§ **Task material**:
== == ==

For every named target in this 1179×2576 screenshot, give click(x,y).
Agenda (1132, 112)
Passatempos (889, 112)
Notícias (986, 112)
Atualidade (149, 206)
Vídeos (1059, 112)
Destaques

== == ==

§ **Aim of the task**: For this exercise, retype each entry from above exactly as it stands.

§ **Exercise response**:
For every named target in this 1179×2576 screenshot, give click(x,y).
Agenda (1132, 112)
Passatempos (889, 112)
Notícias (986, 112)
Atualidade (149, 206)
Vídeos (1059, 112)
Destaques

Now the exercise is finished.